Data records
____

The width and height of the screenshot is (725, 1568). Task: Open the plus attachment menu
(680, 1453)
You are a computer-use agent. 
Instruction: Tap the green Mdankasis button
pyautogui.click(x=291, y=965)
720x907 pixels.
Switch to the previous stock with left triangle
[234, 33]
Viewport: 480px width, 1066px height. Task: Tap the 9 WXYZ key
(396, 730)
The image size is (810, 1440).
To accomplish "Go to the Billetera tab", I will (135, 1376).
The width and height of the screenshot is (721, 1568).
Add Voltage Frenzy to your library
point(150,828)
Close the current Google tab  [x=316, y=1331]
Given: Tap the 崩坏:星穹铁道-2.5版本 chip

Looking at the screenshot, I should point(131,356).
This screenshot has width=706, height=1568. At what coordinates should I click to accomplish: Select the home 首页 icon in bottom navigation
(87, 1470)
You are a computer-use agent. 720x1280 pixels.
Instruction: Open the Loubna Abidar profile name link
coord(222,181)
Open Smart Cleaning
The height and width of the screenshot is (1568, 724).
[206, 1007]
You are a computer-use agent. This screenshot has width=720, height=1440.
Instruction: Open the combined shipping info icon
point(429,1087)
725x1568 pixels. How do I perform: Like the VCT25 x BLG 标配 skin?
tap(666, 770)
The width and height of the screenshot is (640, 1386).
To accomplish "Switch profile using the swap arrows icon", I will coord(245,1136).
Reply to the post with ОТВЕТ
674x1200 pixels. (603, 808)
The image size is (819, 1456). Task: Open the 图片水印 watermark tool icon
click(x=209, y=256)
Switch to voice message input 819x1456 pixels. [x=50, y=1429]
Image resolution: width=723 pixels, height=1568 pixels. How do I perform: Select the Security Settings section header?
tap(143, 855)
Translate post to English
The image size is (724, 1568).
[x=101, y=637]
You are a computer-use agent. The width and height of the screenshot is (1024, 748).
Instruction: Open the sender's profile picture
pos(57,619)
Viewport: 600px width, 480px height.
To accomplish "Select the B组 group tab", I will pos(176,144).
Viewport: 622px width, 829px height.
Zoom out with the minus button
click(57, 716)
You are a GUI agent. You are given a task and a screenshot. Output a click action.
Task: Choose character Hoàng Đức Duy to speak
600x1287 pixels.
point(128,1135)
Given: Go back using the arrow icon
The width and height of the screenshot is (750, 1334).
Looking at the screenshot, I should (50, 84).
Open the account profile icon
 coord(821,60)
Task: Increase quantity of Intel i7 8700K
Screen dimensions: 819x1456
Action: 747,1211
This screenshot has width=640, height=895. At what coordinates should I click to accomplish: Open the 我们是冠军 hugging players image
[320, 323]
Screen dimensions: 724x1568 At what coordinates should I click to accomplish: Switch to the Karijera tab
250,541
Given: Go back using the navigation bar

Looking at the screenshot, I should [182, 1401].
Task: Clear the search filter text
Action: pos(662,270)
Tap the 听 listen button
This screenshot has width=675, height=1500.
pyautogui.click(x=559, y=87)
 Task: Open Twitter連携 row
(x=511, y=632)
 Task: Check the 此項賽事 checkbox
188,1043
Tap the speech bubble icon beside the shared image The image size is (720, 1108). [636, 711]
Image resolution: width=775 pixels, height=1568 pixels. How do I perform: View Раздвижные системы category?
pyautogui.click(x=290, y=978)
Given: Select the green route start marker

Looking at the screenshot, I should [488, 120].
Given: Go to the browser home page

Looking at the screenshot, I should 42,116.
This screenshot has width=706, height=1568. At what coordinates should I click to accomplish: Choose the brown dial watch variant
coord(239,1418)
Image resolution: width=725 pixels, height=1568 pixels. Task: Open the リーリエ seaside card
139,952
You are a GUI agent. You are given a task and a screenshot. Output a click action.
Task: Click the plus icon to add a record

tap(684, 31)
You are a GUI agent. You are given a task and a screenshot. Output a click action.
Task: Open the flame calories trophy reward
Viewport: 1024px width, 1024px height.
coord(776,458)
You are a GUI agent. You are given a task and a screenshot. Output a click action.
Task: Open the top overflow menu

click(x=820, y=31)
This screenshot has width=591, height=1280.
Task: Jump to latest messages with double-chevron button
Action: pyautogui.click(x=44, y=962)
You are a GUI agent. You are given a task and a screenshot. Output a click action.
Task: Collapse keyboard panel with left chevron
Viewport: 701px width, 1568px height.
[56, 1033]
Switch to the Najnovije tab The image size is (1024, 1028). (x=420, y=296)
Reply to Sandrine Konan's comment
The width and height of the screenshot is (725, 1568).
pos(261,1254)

____

Set problem
Rewrite the lines from the one with "You are a computer-use agent. 720x1280" up to and including the one with "[206, 1007]", adding 138 to every coordinate in their answers and leaving everything else unchanged.

Output for this task
You are a computer-use agent. 720x1280 pixels.
Instruction: Open the Loubna Abidar profile name link
coord(360,319)
Open Smart Cleaning
The height and width of the screenshot is (1568, 724).
[344, 1145]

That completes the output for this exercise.